В самом городе творилось почище того наводнения. Совершались такие наглые грабежи магазинов, каких и отчаянный воровской Ростов не знал прежде. Не надеясь на милицию, ни к чему не годную, стали хозяева богатых магазинов добывать себе солдат на ночную охрану – и не только ювелирные, но и, рядом вот тут на Николаевском, колбасный Айденбаха и рыбный Бешкенова, где каких только балыков, севрюжьих и осетровых, не было выложено на соблазн. Около станции Ростов-пристань не погнушались грабители напасть на будку путевого сторожа, его убили, жену и дочь ранили в головы топорами, связали, – а нашли всего 100 рублей. Около кирпичного завода засела банда с винтовками и запасом патронов, и никакая милиция справиться с ней не могла, так и ушли.
Но – и не жалел Юрик, что не пошёл в милицию. Хотя вот можно было вести настоящий бой – а не в таких боях была суть, – нет, не в них.
В семье Харитоновых разговоры стали не такие радостные. Раньше только зять Дмитрий Иванович высказывал безпокойство о рабоче-солдатском Совете, мама и Женя говорили – ерунда.
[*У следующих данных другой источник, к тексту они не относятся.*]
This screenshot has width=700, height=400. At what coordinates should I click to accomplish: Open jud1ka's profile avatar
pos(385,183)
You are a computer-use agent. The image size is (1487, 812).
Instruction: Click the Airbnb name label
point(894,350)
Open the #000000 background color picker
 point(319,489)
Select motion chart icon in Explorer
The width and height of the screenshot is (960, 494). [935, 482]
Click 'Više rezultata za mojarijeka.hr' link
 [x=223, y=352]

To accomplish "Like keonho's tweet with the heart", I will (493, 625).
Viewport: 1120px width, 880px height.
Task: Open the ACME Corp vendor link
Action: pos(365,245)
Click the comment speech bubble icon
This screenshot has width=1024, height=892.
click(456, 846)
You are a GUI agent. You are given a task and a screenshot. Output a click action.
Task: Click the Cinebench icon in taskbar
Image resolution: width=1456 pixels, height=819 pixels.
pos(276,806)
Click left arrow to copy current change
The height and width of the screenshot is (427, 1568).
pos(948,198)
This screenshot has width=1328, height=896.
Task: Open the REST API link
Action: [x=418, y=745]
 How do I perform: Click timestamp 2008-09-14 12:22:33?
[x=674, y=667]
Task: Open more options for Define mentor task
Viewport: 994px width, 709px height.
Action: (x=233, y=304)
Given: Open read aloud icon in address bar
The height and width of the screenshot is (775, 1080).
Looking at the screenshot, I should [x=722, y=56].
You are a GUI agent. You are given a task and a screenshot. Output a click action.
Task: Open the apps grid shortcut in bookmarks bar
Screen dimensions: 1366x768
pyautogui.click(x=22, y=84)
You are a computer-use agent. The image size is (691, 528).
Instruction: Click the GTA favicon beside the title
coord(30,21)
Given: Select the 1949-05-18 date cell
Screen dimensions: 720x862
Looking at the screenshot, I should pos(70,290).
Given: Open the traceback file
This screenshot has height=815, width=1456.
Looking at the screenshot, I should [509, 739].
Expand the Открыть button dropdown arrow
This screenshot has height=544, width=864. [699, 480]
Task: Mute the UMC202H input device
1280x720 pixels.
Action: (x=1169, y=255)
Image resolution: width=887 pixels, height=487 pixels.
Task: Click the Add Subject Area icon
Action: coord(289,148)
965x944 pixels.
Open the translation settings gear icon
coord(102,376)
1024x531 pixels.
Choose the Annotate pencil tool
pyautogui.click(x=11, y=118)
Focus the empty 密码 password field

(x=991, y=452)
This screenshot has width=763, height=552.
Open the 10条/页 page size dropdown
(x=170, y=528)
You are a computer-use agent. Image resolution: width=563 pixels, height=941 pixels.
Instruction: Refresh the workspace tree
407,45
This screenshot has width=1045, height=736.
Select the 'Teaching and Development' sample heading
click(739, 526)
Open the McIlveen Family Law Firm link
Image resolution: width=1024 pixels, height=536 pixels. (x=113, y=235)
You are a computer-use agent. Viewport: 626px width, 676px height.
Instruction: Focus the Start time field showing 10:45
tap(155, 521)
А вот рабочие стали устраивать там и здесь забастовки, требуя себе чуть не царской оплаты. Чуть что – «у нас 600 штыков! 800 штыков!» – и все их требования принимают. А как дошли известия о петроградских апрельских событиях – то собирался ростовский Совет обсуждать: не установить ли в Ростове немедленно диктатуру пролетариата – то есть, оказывается, это значит: им – полностью взять в руки город. Пока что без электричества сидели то один вечер, то другой. А ещё на прошлой неделе был общегородской митинг студентов, и постановили, что надо углубить завоевания революции. Этого и Дмитрий Иваныч не мог ясно растолковать.
Стал Юрик и сам в газеты заглядывать, чтобы разобраться. Но и стал любить толкаться по Старому базару, он тут с домом рядом, куда ни иди – можно свернуть.
Дух базара – Юрик давно знал и уважал. Базар – это и есть лучшая республика. Нет власти – но и анархии нет, никто никого не грабит, все торгуются, как умеют, – у кого больше смысла, тот и в выигрыше. И какое равенство на базаре! – приходи хоть семилетний мальчик покупать или продавать – с тобой все как со взрослым. И армяне, и греки, и евреи, торговцы или ремесленники, все тут рядом, иногда перегрызнутся, – а порядок не нарушают. А особенно Юрик уважал рыбаков – потому что понимал рыбацкий труд и знал, сколько жданья, терпенья, уменья, ночей, сырости надо проплыть, чтобы выложить утром поперёк прилавка этих великанских чебаков, сул, осетров. И какая неограниченная свобода на базаре, особенно у покупателя с пустыми руками и если не торопишься: ходи, ходи, толкайся, поглядывай, перебирай, всё тебе не так, всё можешь ругать. Что равенства, что свободы – захлебнись, только братства нет.